▸ **Selected text**:
★ ★ ★ ★ ★ ★ ★
Tennessee landed another top-20 class of early college football signees Wednesday, and this one seems like it will stick.
Roughly 11 months after the Volunteers lost multiple early signees due to the firing of Jeremy Pruitt amid a university investigation into rules violations, which resulted in the hiring of Josh Heupel as his successor, Tennessee signed 20 players in a surprisingly strong class given the program's recent turbulence. The Vols as of Wednesday night had Rivals.com's No. 11 class nationally and 247Sports.com's No. 13 class.
"It's a great day for Tennessee football and the future of Tennessee football," Heupel said in a news conference. "When we got here, there was a lot of uncertainty about what Tennessee football was going to look like in the future, but this staff has steadied the ship in who they are. It has shown through, and it's why the culture of Tennessee football has changed and why the trajectory of Tennessee football has changed.
"We added a lot of athleticism on both sides. I love this group."
The Vols had plenty of Southeastern Conference company in the recruiting rankings, with Texas A&M, Alabama and Georgia comprising 247Sports.com's top three spots nationally. The next wave had Kentucky 11th, Missouri 12th, the Vols and then Auburn 14th.
★ ★ ★ ★ ★ ★ ★
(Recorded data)
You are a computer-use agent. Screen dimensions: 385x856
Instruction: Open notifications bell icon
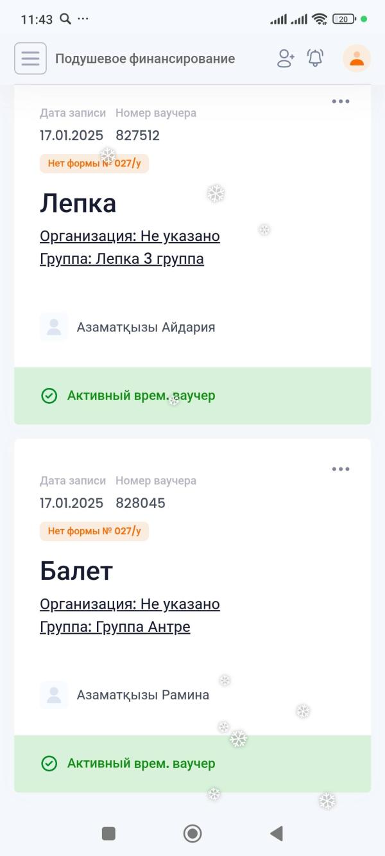click(x=315, y=58)
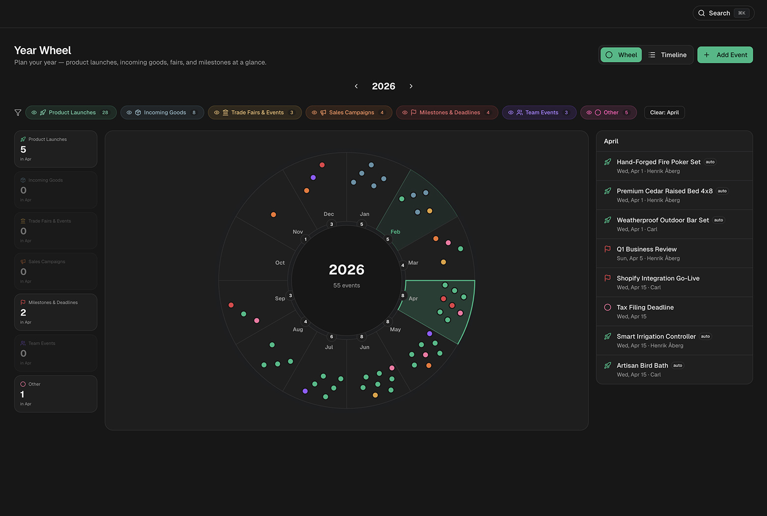Select the Wheel view tab
This screenshot has height=516, width=767.
point(620,55)
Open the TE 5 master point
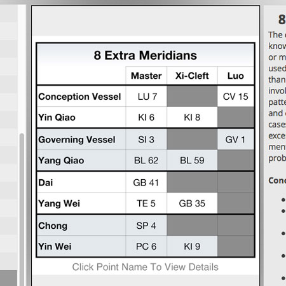Image resolution: width=286 pixels, height=286 pixels. (146, 203)
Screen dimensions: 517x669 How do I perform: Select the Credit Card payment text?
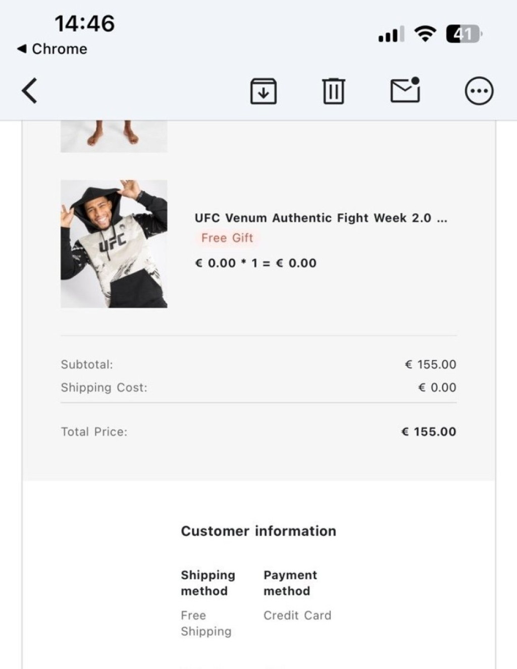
★ ★ ★ ★ ★ ★ ★
Can you copy the stretch of the Tennessee recruiting article from "Roughly 11 months" through "No. 13 class." word for word?

▸ **Exercise solution**:
Roughly 11 months after the Volunteers lost multiple early signees due to the firing of Jeremy Pruitt amid a university investigation into rules violations, which resulted in the hiring of Josh Heupel as his successor, Tennessee signed 20 players in a surprisingly strong class given the program's recent turbulence. The Vols as of Wednesday night had Rivals.com's No. 11 class nationally and 247Sports.com's No. 13 class.